# Les iOS et les iPhones



## trucmuche2005 (23 Janvier 2017)

Bonjour,

J'envisage de passer de blackberry qui m'a rendu heureux pendant des années vers un iPhone (6S ou 7 mais pas de "plus") mais je me posais une question : est-ce que les OS que l'on peut installer sont les mêmes sur ces appareils ? ou est-on limité ? 

Je me pose la question car j'ai installé Sierra sur mon MacBook pro late 2011 et j'en suis super content. Si un téléphone me coûte aussi cher, je n'apprécierai pas d'être empêché de faire les MAJ...
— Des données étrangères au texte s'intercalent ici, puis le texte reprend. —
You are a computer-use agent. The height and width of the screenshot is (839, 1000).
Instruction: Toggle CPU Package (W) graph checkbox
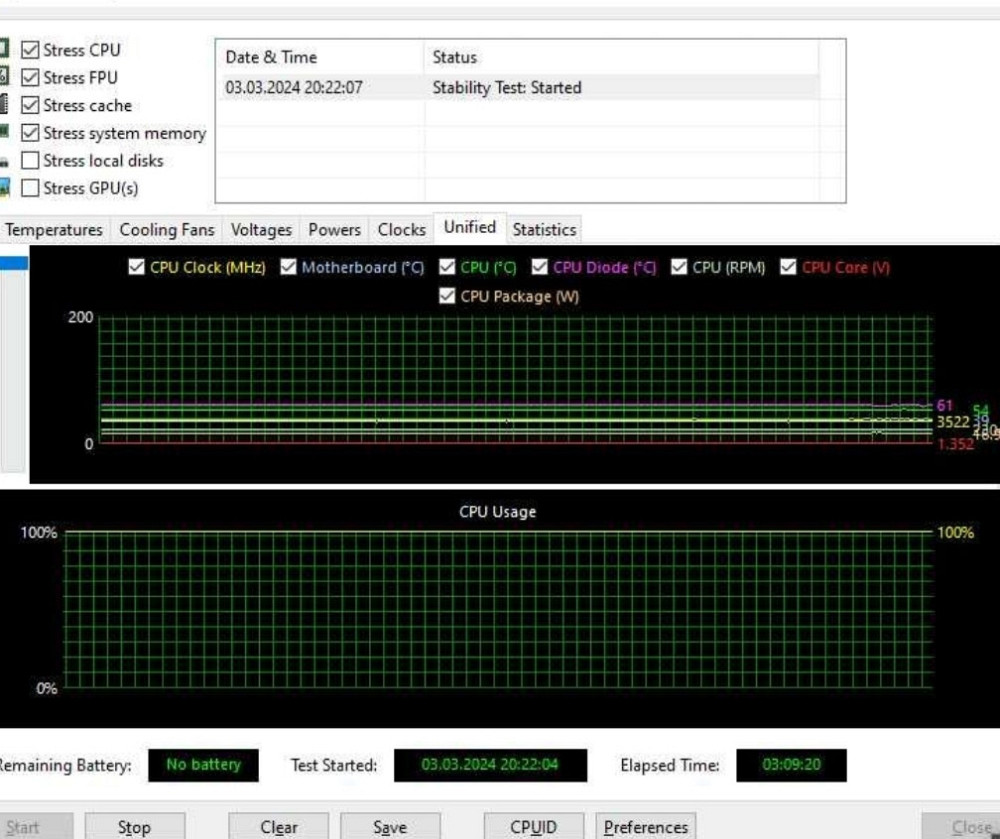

Merci pour vos avis et conseils.

T.


----------



## Franz59 (24 Janvier 2017)

Bonjour
Les IP 6S et 7 étant récents, les versions dIOS sont identiques et les MAJ assurés pour qq années
L'appareil serait sûrement HS avant de ne plus devenir évoluable...


----------



## trucmuche2005 (24 Janvier 2017)

Merci Franz59 pour ta réponse rassurante. Mais je suis (très) soigneux et je conserve mes appareils longtemps : laptops plus de 7 ans, gsm entre 4 et 6 ans... Donc je n'ai pas l'habitude de "compter" sur le fait que l'appareil devienne HS avant de ne plus pouvoir évoluer, et je n'en ai pas l'intention (c'est une des raisons pour lesquelles j'envisage quitter blackberry, d'ailleurs, non sans craintes et regrets).


----------



## Franz59 (24 Janvier 2017)

Je comprends
IOS actuel peut s'installer sur les IPhones 5, 5C, et plus, ce qui fait un recul de a 4 à 5 ans.
Ceci dit, les IPhones restant sous IOS 9 fonctionnent encore et toujours parfaitement bien (j'ai encore un IPhone 4 de 2010 qui fonctionne très bien sous IOS 7); on peut même remonter encore plus loin...
Un Iphone récent, acheté aujourd'hui ne sera pas obsolète avant 6 ou 7 ans, voire plus.
M'étonnerait que même en étant soigneux, il dure aussi longtemps


----------



## trucmuche2005 (24 Janvier 2017)

Bah, tout ce qui m'intéresse, c'est d'être libre de décider moi-même quand je change d'appareil. Que le constructeur décide pour moi, cela ne m'intéresse pas. Que chacun reste chez lui : eux fournissent un produit, moi je l'utilise comme je veux et autant que je veux (jusqu'au moment où soit il mourra de sa belle mort après m'avoir rendu des années de bons et loyaux services, ou au moment où je trouverai un autre téléphone plus en adéquation avec mes besoins et que je déciderai de changer).


----------